This diary is more than redundant. Between the FP story, a dozen diaries and, probably, 30 comments of my own, all of the details outlined herein have already been published here.
But, for those who now face the endless, inevitable "what abouts?" I thought it might be of some value to summarize a few basic facts regarding Rep. Cantor's claims of yesterday.
First, what Cantor actually said,
Just recently I have been directly threatened. A bullet was shot through the window of my campaign office in Richmond this week.
is strictly true. Kind of. It would be more accurate to say that a bullet "fell" through the window, but the congressman is correct that the bullet was shot from a gun.
From the statement by Richmond police on the incident:
"A preliminary investigation shows that a bullet was fired into the air and struck the window in a downward direction, landing on the floor about a foot from the window," the police statement says. "The round struck with enough force to break the windowpane but did not penetrate the window blinds."

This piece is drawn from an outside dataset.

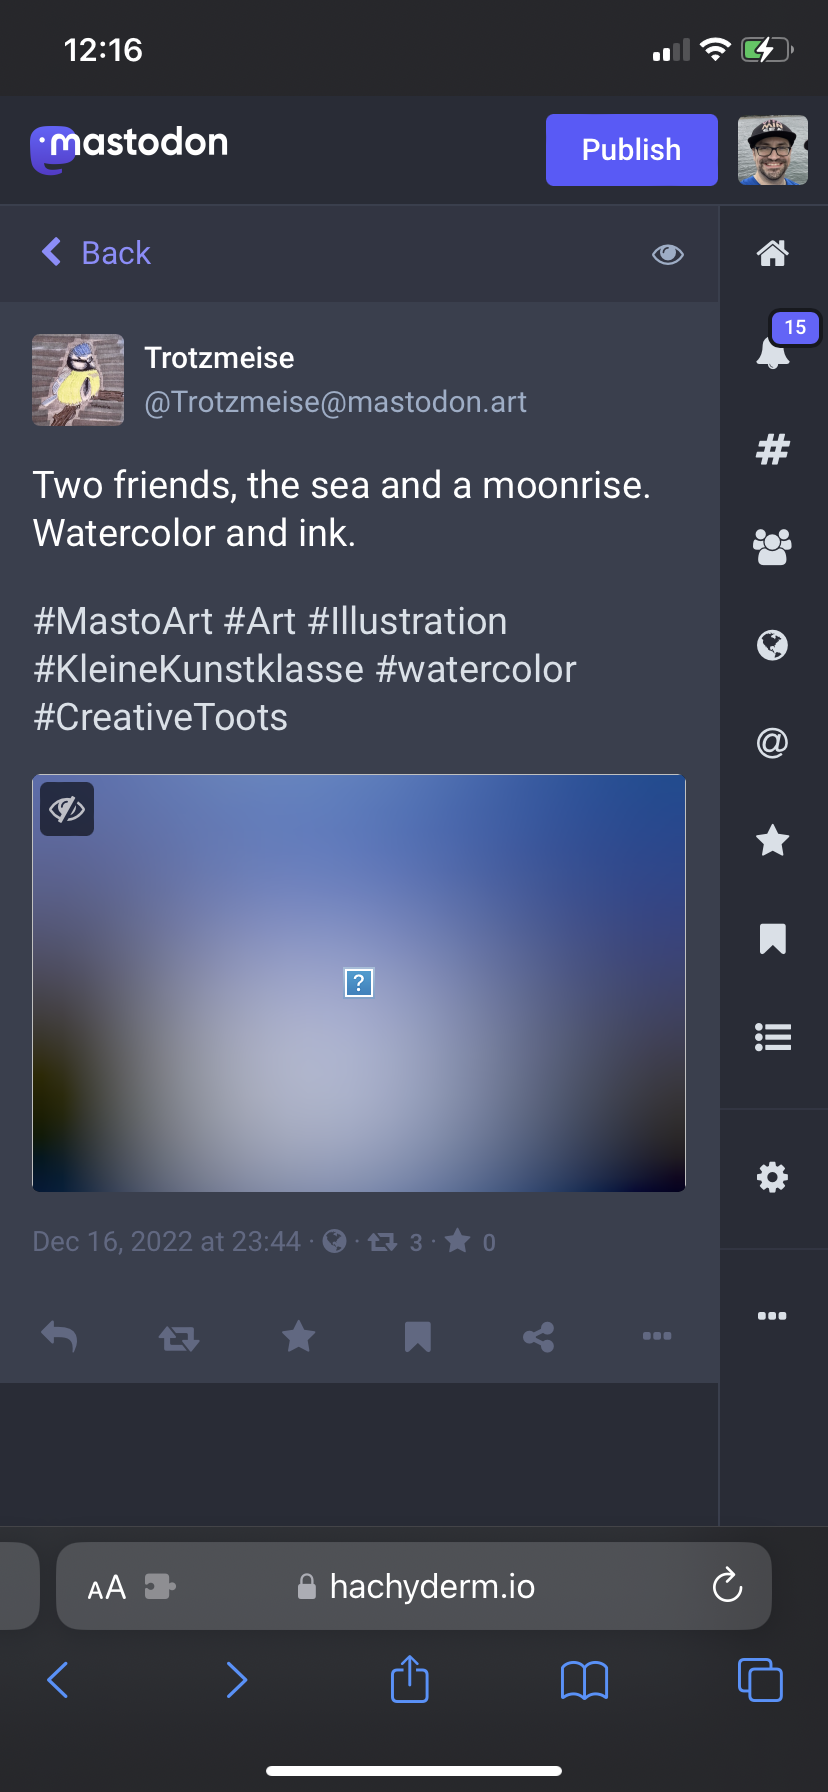This screenshot has width=828, height=1792.
Task: Click the Publish button
Action: 631,149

While the idea that a bullet could break a window but bounce off the venetian blinds behind it may seem crazy, it helps to understand that, on its return trip to earth after being fired in the air, the round would be going very slowly. A high-powered rifle spits out a round at around 2,000 feet per second, but a falling bullet, slowed by the air, is only going 1/10th that speed, call it 150 miles per hour for the sake of a round number.
This is not to say falling bullets are harmless. New Years Eve 1994, a tourist visiting our city from Massachusetts was killed by a falling bullet fired, say police, from as far away as two miles.
Which brings us to the second fact about falling bullets: they can't be aimed. Shots fired into the air from handguns can travel up to a half a mile away, rifles even farther. At the relatively slow speeds of their return trips, their courses are subject to variables such as wind and temperature changes.
Get it? You simply can't fire a bullet up and predict where it's going to come down. You can't. I can't. Annie Oakely couldn't. Lee Harvey Oswald, even had he been the great marksman the Warren Commission claimed, couldn't. It is physically impossible.
I don't know anything about the emails Rep. Cantor has claimed to have received or any other harassment he might have suffered, but the bullet which broke the window in his Richmond office was not, in any universe governed by the same physical laws as ours, shot at that office.
In fact, Rep. Cantor could have used the incident as a teaching moment to educate the public on the dangers of firing guns into the air, explaining that there's no telling where the rounds will land. That he tried to use the event for different purposes is another diary.
All of this, as I say, has been addressed here already, but I wanted those who are going to have to put up with equivalence-crazed yammerheads this week to have the facts ready.